Анализируя всплеск популярности хиджаба в городах Египта, случившийся в 1970‐х годах, мы получили массу данных. Рост подобных исследований[69] объясняется изумлением ученых, вызванным тем, что «современные египтянки» вернулись к практике ношения хиджаба, в противовес их ожиданиям. Некоторые из этих исследований предлагают функционалистские объяснения и приводят множество причин, по которым женщины добровольно выбирают хиджаб (например, платок позволяет избегать сексуальных домогательств в общественном транспорте, снижает расходы на внешний вид для работающих женщин и т. д.). Другие исследования определяют хиджаб как символ сопротивления коммодификации женского тела в медиа и, в общем, гегемонии западных ценностей. Несмотря на важный вклад, сделанный авторами этих работ, поражает то, насколько мало внимания уделено исламским добродетелям женского благочестия и скромности, особенно учитывая, что многие женщины именно этим и объясняют свой выбор[70]. Вместо этого исследователи зачастую интерпретируют мотивы покрытых женщин стандартными социологическими причинами (социальный протест, экономические потребности, аномия, утилитарные стратегии), в то время как такие термины, как мораль, божественность, добродетель, сводятся к фантомным представлениям подчиненных гегемонии[71]. Я выступаю за критическую настороженность по отношению к упущениям, неизбежным в любом процессе перевода, особенно когда язык социальных наук воспринимается как предельно универсальный, а язык «обычных людей» — как отдаленное приближение к их собственной реальности[72].
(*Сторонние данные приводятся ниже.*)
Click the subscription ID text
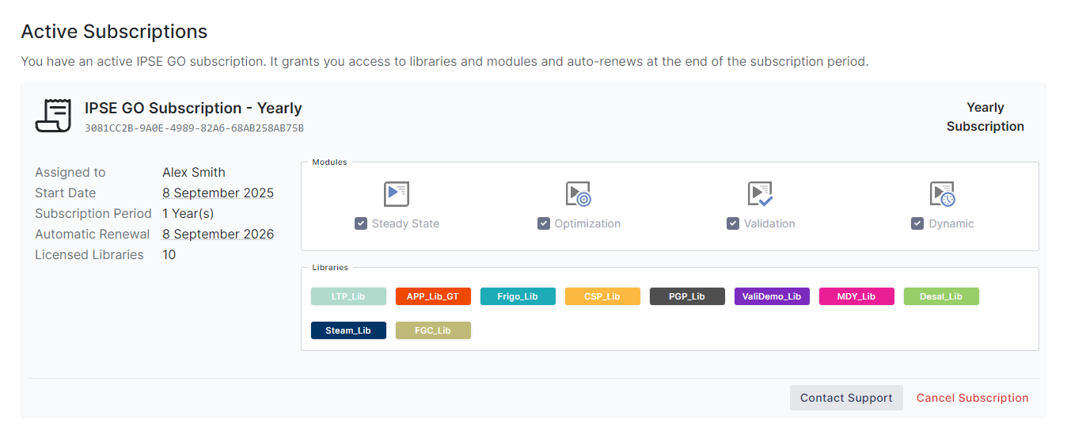This screenshot has height=435, width=1067. (x=194, y=128)
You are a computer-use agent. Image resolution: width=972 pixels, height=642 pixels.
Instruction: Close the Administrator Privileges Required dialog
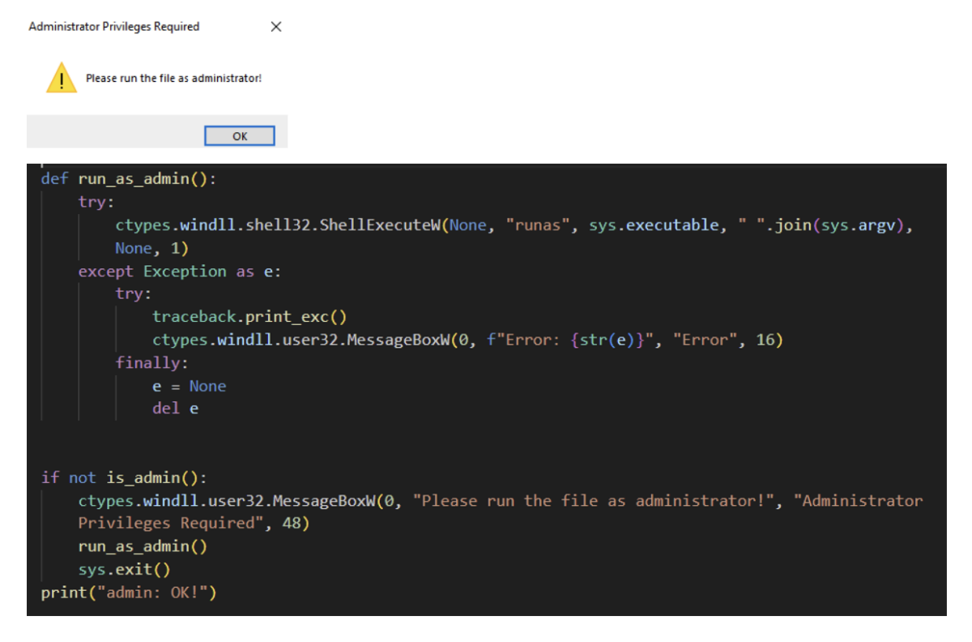(275, 26)
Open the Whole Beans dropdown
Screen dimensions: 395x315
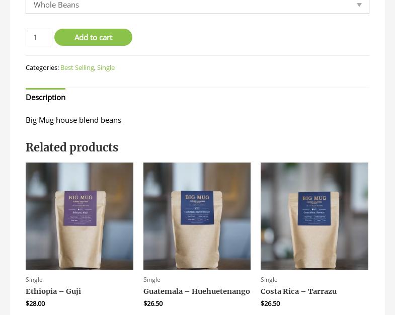pos(197,6)
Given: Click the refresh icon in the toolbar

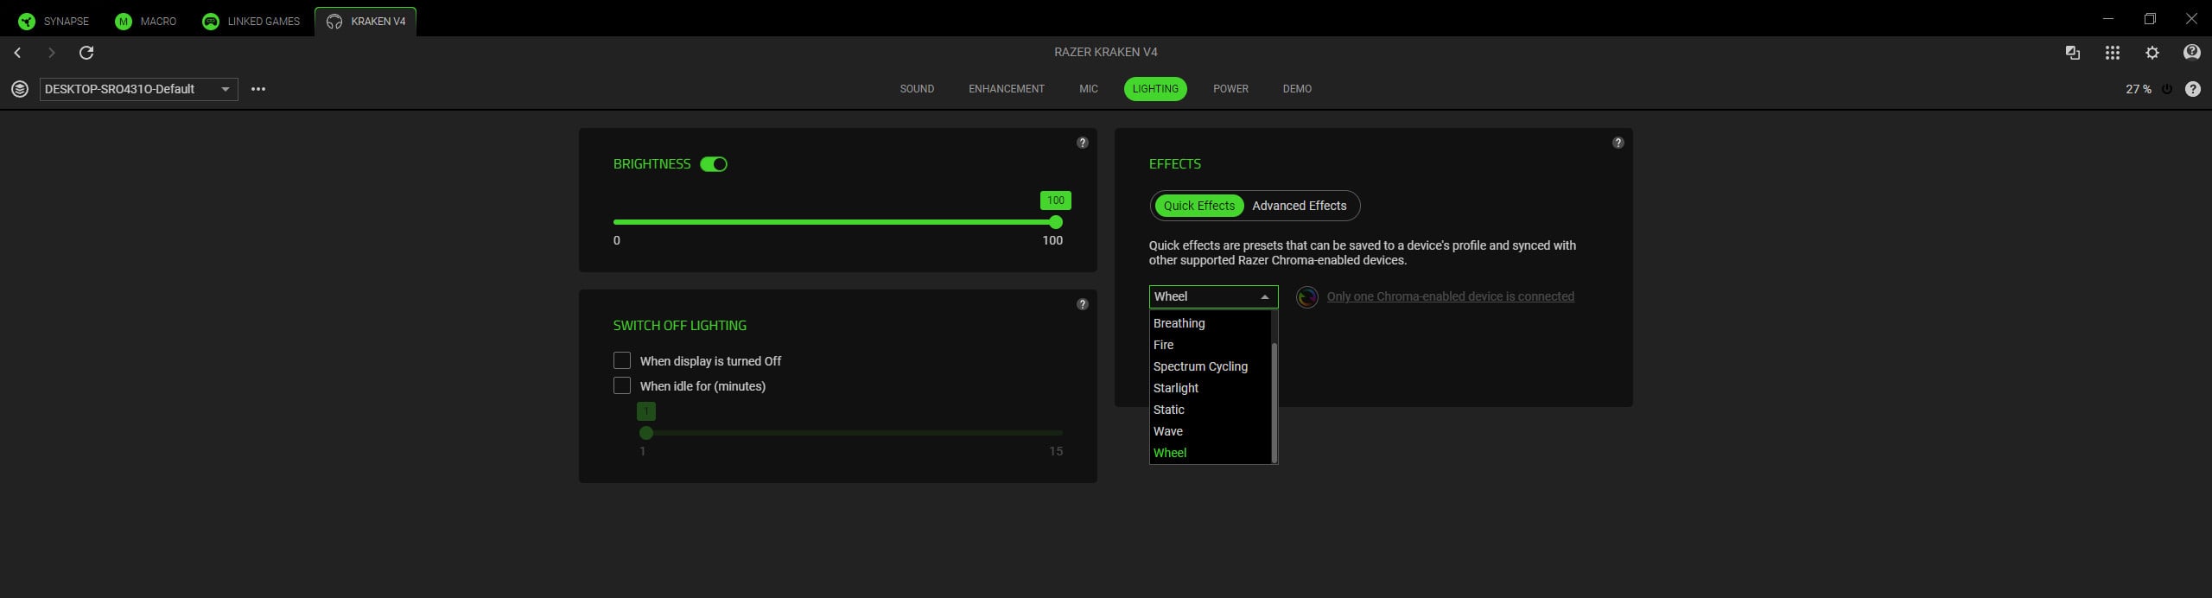Looking at the screenshot, I should pyautogui.click(x=86, y=53).
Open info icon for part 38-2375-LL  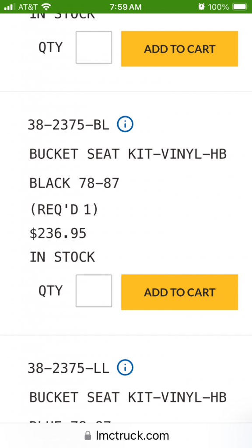[x=125, y=368]
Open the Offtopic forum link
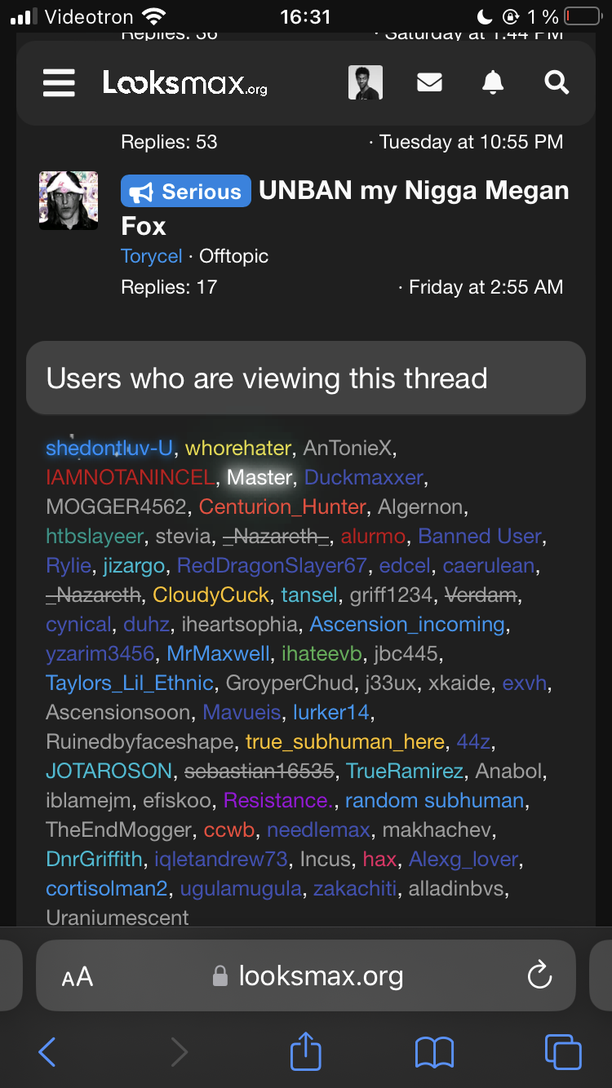Screen dimensions: 612x1088 click(233, 256)
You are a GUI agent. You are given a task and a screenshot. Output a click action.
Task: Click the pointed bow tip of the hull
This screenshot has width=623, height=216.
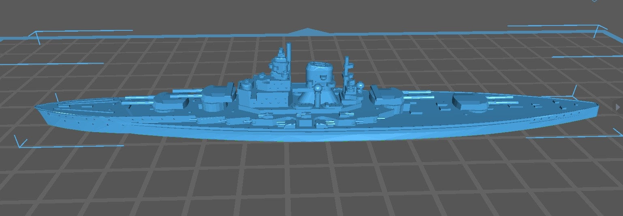click(37, 107)
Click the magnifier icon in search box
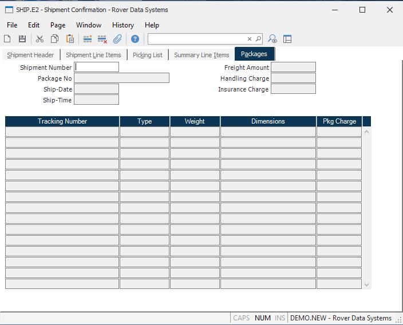This screenshot has height=325, width=403. (258, 39)
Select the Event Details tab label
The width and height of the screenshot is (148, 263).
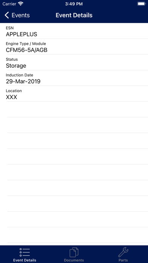[x=25, y=260]
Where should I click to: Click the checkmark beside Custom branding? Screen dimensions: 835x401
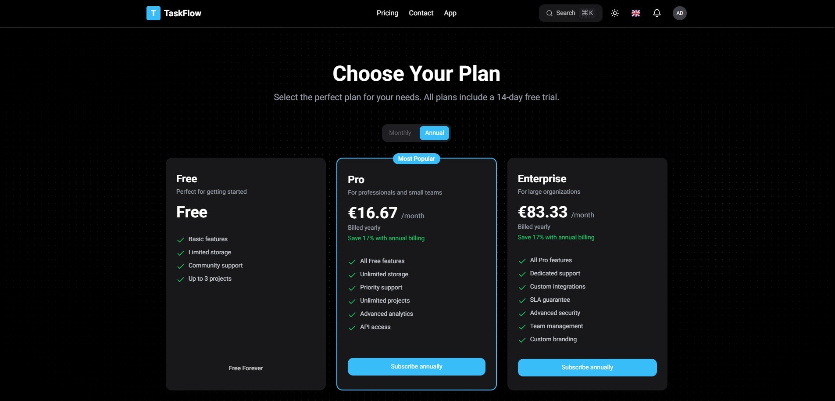(522, 340)
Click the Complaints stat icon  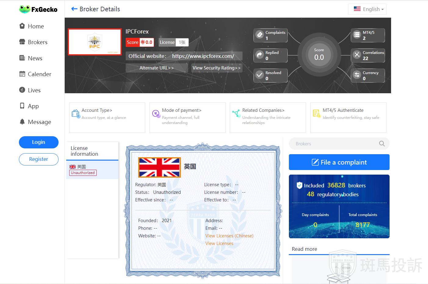point(260,35)
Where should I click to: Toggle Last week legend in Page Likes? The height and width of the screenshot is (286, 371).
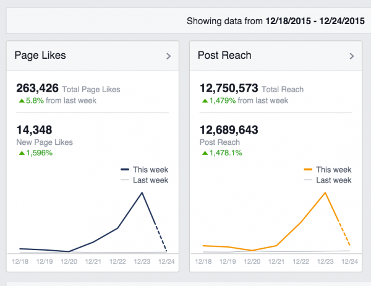coord(145,180)
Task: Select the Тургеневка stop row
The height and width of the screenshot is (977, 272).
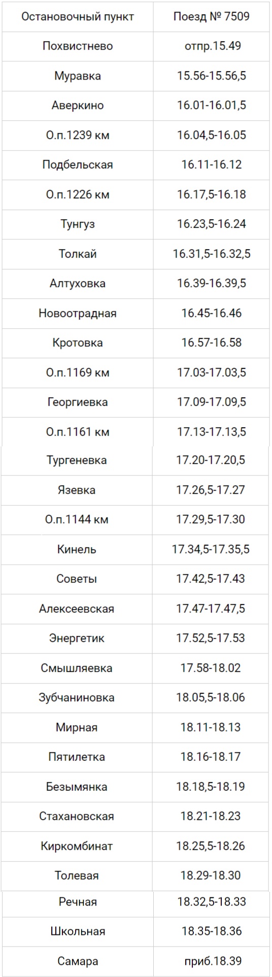Action: coord(136,461)
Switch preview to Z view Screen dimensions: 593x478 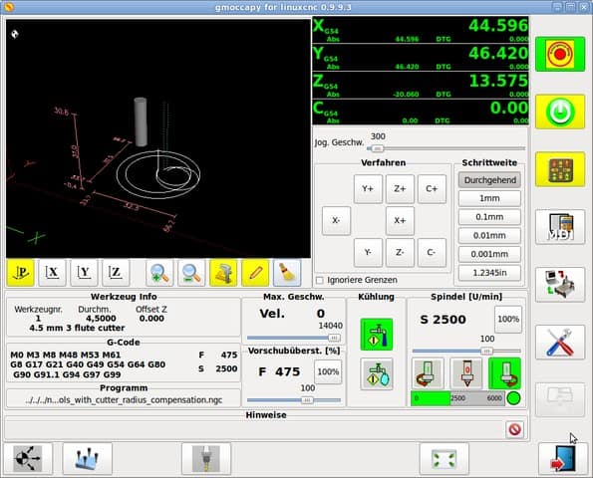[x=116, y=273]
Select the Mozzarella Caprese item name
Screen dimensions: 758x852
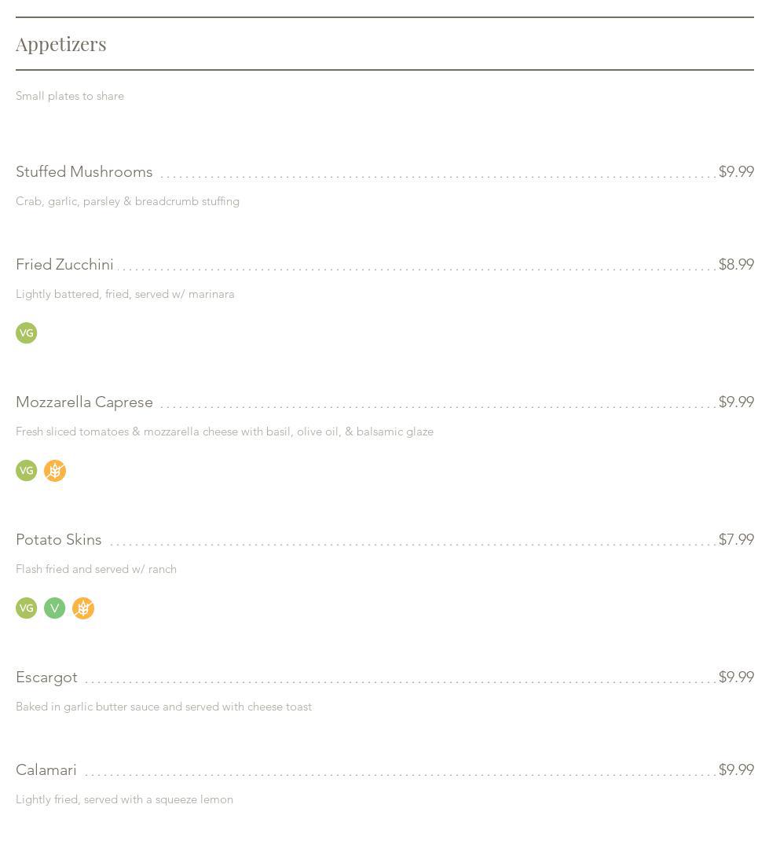point(84,402)
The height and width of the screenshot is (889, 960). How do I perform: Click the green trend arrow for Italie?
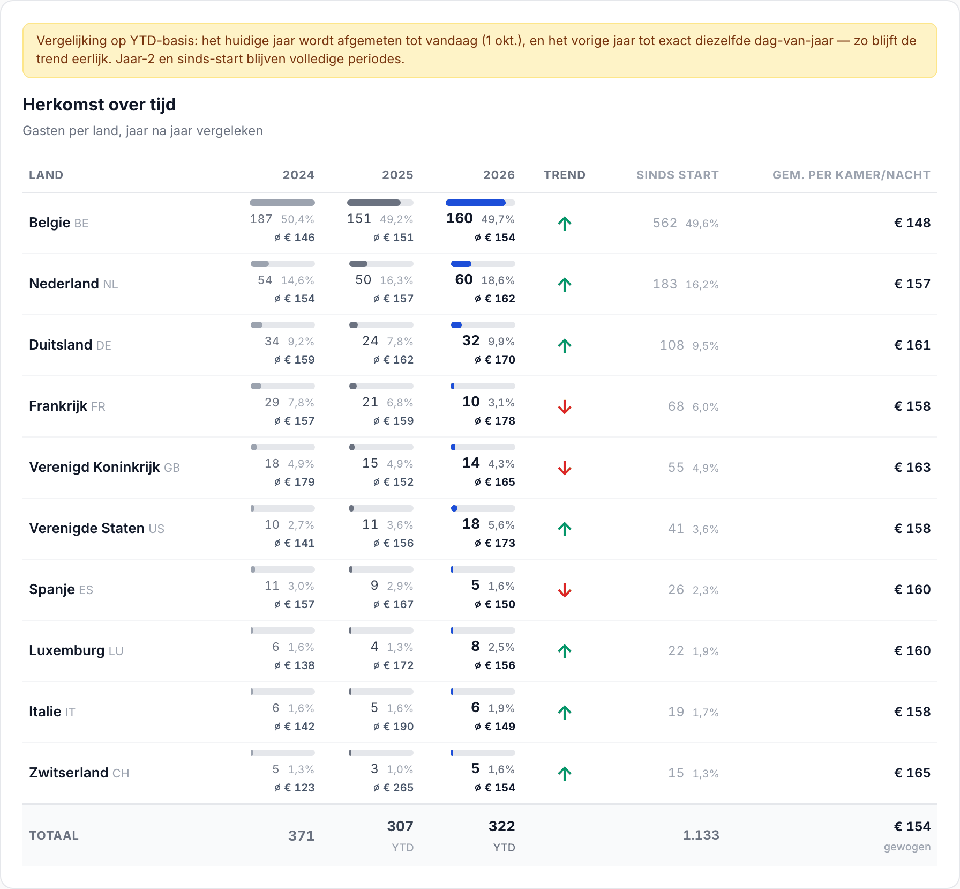coord(565,712)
Моя позиция должна быть понятна антропологам, которые давно знают, что термины, которыми пользуются люди для организации своей жизни, — не просто фантики универсальных, всеми разделяемых представлений о мире и месте в нем человека, они в реальности строятся на основе разных форм индивидуальности, знания и опыта[73]. По этой причине мне кажется необходимым в следующих разделах внимательно отнестись к специфической логике дискурса благочестия: логике, которая присуща не интенциональности акторов, но отношениям между словами, понятиями и практиками, которые и создают отдельную дискурсивную традицию[74]. Подчеркну, впрочем, что попытки понять внутреннюю согласованность дискурсивной традиции не означает стремления ее оправдать или, наоборот, утвердить какой-то нередуцируемый эссенциализм или культурный релятивизм. Напротив, это необходимый шаг к объяснению той силы, которой обладает дискурс.